Ce tableau ne couvre pas les cas des secteurs ABF et SPR où les seuils sont réduits. Consultez toujours le règlement de votre PLU et vérifiez si votre terrain est en secteur protégé via le Géoportail de l’urbanisme.

Recours contre l’autorisation délivrée ou refusée

En cas de refus de permis ou de DP, deux voies sont ouvertes :

  1. Recours gracieux auprès du maire dans les deux mois suivant la notification du refus. Ce recours suspend le délai de recours contentieux.
  2. Recours contentieux devant le tribunal administratif dans les deux mois suivant la décision (ou le rejet implicite du recours gracieux). Le formulaire de recours est téléchargeable sur service-public.fr.
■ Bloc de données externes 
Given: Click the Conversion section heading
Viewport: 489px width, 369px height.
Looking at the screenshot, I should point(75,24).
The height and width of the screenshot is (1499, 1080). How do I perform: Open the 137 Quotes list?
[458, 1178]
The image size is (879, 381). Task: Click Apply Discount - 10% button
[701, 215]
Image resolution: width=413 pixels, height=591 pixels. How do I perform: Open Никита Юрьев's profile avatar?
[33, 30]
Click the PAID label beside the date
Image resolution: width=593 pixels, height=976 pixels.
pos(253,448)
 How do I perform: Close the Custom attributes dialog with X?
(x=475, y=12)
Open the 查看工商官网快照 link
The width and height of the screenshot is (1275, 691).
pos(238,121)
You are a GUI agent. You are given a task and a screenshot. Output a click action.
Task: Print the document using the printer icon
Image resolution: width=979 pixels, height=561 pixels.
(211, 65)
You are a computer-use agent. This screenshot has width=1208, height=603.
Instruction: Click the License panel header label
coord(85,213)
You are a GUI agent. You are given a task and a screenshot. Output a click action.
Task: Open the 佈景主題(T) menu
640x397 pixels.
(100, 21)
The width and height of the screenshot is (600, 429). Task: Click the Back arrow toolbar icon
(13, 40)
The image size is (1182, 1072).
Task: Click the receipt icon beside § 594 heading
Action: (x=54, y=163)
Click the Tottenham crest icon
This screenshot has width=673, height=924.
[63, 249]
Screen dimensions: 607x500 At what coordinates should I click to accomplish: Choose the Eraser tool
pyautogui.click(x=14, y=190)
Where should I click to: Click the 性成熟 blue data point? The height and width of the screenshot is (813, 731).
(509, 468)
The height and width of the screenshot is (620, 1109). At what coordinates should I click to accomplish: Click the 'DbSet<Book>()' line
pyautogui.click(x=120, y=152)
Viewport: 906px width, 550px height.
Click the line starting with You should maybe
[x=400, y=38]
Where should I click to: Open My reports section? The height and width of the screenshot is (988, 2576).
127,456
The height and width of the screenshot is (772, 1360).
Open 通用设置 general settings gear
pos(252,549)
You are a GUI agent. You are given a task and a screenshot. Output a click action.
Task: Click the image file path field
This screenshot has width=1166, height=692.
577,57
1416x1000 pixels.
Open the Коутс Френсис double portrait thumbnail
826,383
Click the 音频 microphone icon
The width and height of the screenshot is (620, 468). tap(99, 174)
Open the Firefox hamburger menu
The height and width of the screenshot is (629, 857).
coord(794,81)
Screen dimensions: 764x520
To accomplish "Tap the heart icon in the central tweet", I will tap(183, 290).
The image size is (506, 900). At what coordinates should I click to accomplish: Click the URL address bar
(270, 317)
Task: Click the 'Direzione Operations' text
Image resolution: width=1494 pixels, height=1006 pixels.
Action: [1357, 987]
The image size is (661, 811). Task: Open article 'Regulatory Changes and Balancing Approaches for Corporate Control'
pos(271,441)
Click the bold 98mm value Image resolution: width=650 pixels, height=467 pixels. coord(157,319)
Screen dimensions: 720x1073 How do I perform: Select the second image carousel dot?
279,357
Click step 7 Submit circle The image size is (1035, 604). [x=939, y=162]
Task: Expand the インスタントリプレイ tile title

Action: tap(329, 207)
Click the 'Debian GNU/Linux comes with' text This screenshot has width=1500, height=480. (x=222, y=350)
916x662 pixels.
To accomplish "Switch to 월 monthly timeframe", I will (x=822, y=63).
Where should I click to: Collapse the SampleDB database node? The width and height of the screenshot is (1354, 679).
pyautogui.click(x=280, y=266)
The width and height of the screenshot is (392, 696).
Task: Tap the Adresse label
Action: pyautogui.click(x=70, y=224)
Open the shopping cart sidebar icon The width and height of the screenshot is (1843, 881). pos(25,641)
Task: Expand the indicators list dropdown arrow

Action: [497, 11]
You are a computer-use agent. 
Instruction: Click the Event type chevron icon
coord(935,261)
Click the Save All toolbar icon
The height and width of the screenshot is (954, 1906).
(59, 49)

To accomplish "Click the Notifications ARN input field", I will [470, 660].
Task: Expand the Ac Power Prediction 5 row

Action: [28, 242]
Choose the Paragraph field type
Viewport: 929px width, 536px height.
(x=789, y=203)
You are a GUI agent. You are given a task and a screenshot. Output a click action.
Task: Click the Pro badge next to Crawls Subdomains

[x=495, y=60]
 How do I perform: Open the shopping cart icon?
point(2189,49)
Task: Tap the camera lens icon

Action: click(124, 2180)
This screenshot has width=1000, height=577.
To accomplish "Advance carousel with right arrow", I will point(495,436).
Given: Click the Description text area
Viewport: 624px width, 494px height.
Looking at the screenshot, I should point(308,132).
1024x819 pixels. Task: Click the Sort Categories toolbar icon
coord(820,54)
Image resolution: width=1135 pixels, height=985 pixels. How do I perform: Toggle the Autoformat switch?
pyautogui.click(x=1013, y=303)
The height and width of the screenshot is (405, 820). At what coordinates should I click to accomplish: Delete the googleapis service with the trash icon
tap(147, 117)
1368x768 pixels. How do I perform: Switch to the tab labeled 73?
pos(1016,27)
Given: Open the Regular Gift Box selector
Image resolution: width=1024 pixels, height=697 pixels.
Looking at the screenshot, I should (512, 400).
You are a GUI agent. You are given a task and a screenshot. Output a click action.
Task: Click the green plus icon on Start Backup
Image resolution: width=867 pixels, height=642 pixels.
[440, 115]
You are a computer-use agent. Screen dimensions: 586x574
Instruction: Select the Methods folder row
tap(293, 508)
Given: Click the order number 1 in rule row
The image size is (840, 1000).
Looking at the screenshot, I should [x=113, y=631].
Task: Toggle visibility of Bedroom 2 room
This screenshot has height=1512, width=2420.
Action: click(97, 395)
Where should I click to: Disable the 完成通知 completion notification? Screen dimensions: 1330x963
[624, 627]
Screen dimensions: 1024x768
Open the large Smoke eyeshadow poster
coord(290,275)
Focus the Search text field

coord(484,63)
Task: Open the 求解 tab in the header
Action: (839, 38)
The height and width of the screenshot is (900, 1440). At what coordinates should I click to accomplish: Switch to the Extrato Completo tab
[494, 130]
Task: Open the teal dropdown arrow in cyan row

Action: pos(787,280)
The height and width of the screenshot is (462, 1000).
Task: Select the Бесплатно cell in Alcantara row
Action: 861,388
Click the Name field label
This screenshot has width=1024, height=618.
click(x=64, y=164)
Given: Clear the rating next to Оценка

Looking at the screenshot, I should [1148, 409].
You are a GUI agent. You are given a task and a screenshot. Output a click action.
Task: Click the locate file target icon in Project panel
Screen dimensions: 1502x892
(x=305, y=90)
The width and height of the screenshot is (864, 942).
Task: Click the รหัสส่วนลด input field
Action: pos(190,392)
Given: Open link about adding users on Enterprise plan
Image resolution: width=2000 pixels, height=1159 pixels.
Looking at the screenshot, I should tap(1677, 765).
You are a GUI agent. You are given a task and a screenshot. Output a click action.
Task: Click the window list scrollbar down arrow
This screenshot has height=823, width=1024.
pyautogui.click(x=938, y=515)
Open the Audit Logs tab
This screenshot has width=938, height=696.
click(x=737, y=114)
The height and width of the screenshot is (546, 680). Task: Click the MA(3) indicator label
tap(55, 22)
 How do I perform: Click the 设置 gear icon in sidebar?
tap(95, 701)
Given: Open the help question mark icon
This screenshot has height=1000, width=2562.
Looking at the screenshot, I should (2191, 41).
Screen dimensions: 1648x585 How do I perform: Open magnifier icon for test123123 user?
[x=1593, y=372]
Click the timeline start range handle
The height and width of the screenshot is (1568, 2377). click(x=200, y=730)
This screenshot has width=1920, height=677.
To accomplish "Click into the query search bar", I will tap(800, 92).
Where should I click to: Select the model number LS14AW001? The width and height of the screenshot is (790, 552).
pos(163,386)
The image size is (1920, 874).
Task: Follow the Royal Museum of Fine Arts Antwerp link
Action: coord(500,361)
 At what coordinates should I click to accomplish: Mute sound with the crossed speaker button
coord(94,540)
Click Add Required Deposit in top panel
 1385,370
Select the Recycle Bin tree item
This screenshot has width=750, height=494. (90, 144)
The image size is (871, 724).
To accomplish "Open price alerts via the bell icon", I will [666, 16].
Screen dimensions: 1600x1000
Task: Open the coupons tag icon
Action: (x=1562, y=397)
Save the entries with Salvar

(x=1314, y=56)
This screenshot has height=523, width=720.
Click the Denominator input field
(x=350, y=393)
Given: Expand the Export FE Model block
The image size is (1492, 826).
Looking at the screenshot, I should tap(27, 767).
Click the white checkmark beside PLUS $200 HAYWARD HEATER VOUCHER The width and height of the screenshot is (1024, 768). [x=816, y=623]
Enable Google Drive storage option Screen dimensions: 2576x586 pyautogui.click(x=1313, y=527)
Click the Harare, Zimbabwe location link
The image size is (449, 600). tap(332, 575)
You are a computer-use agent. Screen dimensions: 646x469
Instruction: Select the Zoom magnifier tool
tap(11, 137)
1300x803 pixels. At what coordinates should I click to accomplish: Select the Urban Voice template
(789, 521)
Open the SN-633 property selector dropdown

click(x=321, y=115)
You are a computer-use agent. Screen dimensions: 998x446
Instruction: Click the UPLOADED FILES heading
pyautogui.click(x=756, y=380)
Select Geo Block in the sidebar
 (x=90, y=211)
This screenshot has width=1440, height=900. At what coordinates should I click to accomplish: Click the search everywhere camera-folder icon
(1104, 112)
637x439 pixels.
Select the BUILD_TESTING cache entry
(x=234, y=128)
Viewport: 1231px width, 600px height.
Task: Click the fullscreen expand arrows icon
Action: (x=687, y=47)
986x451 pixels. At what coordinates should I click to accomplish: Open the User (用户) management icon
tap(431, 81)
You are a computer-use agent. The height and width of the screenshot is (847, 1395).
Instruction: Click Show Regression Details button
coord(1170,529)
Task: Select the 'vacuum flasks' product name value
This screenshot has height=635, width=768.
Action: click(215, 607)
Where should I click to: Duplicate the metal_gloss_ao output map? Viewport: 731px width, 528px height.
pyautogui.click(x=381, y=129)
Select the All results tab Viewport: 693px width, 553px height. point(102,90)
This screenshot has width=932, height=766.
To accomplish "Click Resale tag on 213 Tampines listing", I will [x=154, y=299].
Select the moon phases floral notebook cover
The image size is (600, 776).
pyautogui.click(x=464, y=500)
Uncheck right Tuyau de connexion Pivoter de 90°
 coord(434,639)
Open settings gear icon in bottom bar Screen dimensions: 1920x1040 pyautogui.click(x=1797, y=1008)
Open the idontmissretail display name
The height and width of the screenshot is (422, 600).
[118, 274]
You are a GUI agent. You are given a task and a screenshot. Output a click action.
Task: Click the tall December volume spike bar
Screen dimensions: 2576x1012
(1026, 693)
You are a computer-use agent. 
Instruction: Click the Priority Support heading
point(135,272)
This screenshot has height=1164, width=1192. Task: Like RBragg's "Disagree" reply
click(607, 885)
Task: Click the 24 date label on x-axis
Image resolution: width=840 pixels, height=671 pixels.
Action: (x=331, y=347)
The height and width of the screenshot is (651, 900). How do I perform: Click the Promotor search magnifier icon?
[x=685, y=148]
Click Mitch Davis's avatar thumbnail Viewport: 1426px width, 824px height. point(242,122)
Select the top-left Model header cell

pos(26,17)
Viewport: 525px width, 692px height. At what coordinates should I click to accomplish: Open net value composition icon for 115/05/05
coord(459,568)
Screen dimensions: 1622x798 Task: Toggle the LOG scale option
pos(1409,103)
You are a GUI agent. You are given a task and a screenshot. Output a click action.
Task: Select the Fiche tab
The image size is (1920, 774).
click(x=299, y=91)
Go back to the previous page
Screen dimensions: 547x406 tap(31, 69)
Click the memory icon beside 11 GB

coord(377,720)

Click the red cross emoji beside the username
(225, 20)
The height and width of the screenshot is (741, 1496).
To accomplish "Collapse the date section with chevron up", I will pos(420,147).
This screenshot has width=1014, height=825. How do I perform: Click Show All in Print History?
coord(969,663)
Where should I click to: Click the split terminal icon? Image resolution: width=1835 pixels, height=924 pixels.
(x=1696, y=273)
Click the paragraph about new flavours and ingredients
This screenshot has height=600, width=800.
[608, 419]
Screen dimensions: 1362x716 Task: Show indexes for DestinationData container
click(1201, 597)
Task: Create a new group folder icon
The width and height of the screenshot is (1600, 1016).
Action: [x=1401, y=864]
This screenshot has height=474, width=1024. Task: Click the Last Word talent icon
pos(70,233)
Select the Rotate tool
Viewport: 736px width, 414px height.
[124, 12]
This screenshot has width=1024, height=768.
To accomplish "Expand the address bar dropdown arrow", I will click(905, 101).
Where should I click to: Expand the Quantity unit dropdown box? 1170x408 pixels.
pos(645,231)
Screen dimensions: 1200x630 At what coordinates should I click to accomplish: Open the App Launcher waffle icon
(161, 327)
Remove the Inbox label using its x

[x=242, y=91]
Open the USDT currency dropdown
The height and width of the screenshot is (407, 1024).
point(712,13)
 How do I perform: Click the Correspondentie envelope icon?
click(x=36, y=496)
Un tiers peut contester une autorisation délivrée dans un délai de deux mois à compter de l’affichage réglementaire du panneau de chantier. La loi du 26 novembre 2025 de simplification du droit a encadré ces recours des tiers pour limiter les abus (nouvelles obligations de motivation, délai de cristallisation). Les modifications s’appliquent aux autorisations déposées à compter du 1er janvier 2026.

En cas d’autorisation tacite (absence de réponse dans le délai d’instruction), l’article L424-2 du code de l’urbanisme prévoit que le silence vaut accord. Le pétitionnaire peut demander un certificat de non-opposition auprès de la mairie.

La page dédiée du ministère de l’Économie et la fiche de service-public.fr sur le recours contre un PC détaillent les modalités pratiques.